__PROBLEM TO WORK ON__. Count the lines in the entries below that mention the string "computer", then write that number by itself.

*** Begin section ***

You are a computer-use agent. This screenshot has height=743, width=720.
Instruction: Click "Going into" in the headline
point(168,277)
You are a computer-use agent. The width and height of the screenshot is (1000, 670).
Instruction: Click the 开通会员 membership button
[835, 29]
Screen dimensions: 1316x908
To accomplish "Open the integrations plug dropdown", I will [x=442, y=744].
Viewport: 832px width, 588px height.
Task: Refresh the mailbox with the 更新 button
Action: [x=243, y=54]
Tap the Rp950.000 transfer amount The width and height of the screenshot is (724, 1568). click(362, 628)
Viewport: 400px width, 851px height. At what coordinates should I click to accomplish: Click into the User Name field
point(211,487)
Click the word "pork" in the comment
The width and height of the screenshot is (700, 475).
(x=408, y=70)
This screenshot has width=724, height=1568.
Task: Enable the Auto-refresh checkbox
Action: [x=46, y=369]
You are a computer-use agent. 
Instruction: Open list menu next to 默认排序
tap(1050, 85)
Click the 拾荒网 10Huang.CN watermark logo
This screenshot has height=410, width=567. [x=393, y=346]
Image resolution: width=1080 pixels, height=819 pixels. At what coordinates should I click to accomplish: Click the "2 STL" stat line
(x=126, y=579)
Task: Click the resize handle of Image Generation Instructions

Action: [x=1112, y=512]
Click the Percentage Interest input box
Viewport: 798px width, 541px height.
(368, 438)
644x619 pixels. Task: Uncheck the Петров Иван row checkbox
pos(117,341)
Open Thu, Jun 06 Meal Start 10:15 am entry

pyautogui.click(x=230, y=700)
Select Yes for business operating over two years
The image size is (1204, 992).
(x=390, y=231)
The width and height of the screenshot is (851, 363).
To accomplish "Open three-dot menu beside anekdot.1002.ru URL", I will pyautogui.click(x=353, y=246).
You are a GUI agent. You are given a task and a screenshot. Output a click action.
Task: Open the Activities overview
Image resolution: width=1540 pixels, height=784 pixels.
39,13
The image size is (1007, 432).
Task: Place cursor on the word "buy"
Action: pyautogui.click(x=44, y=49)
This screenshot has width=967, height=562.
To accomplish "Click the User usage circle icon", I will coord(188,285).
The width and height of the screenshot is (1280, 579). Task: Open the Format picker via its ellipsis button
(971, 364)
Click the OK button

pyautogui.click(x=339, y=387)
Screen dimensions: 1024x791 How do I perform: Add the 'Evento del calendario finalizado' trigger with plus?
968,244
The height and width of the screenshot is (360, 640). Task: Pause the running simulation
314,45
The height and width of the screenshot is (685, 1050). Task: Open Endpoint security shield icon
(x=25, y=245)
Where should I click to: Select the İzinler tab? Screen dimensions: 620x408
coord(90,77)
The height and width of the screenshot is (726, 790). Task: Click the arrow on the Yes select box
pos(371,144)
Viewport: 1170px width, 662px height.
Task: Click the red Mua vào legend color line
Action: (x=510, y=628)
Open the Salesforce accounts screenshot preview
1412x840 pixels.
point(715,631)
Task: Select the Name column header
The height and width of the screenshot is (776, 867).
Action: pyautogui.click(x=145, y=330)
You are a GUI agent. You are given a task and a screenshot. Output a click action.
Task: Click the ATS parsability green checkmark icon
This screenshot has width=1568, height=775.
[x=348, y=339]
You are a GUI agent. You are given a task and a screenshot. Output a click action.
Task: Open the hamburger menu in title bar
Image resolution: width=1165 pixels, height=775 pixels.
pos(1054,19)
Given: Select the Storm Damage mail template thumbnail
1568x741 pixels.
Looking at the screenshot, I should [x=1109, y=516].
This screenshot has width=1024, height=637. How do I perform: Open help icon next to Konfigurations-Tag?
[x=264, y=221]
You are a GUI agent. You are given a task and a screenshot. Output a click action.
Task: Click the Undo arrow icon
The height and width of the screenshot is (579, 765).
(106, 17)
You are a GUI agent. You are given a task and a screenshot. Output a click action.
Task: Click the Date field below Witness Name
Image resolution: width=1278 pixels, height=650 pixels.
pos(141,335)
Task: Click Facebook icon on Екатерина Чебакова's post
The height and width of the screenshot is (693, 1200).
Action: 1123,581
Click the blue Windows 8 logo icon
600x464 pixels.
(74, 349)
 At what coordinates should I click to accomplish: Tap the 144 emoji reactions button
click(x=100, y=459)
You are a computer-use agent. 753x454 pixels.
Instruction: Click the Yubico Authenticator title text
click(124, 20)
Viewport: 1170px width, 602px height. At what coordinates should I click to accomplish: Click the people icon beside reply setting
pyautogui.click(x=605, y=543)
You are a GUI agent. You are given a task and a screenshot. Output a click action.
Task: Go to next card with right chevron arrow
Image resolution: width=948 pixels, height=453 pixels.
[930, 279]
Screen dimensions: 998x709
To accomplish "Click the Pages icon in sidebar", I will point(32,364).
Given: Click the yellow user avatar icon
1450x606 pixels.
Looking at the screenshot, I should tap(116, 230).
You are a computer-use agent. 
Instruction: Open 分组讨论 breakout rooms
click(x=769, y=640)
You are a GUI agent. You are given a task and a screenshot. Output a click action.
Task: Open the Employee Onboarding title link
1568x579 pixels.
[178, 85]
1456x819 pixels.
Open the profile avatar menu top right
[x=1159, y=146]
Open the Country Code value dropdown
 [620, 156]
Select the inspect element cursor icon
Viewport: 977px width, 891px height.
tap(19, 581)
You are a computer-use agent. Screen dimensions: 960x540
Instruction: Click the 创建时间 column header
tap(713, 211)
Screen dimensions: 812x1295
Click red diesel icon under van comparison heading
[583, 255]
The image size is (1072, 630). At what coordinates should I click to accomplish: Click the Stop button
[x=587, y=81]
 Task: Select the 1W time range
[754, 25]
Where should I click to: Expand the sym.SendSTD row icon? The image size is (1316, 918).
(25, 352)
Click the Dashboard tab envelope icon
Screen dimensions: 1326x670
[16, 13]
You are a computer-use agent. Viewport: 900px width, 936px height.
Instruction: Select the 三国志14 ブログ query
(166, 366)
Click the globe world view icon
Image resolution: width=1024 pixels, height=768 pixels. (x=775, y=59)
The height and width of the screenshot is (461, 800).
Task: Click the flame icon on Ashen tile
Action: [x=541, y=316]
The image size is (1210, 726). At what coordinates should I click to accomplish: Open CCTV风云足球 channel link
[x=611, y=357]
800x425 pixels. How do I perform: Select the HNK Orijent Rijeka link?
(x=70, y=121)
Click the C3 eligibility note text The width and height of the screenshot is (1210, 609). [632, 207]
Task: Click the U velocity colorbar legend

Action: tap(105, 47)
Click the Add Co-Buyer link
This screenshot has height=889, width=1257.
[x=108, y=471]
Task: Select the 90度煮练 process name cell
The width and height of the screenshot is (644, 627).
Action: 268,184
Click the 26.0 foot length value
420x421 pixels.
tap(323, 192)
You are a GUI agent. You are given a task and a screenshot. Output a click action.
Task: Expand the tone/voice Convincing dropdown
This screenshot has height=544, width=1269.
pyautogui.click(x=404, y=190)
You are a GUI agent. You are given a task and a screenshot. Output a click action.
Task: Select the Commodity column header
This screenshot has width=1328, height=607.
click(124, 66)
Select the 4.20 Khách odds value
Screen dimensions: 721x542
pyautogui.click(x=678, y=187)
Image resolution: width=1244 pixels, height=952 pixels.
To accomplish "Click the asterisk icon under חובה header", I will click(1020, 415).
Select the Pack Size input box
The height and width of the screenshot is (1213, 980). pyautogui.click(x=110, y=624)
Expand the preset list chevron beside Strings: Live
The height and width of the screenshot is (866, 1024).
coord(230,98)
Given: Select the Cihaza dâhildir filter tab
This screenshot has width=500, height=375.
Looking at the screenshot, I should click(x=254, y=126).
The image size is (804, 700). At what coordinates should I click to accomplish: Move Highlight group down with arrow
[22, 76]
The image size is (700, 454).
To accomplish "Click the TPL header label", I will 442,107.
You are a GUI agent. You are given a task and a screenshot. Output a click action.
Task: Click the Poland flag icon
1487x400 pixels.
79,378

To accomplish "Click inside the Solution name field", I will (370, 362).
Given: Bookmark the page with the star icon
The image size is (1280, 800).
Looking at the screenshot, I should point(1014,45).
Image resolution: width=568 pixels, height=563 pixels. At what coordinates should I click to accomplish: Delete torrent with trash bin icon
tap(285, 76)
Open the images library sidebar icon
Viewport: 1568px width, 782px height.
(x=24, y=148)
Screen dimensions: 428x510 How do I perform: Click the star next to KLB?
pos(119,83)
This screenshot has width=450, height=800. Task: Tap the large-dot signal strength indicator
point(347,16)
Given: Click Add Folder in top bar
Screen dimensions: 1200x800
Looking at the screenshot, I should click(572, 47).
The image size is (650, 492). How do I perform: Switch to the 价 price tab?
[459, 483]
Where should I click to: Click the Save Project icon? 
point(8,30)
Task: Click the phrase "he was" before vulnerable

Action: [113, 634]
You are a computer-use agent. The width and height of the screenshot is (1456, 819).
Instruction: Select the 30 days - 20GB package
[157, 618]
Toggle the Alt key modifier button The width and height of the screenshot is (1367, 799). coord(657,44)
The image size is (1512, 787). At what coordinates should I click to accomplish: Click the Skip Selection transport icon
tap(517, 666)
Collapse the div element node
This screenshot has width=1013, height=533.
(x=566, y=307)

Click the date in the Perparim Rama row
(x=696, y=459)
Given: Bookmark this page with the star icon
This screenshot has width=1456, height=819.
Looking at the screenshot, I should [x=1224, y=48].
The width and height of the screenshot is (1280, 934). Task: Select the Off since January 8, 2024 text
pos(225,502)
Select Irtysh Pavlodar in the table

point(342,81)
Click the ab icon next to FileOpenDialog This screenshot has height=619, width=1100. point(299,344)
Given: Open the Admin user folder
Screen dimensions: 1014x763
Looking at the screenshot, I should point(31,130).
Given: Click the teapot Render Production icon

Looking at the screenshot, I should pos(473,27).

*** End section ***

__COMPLETED TASK__. 8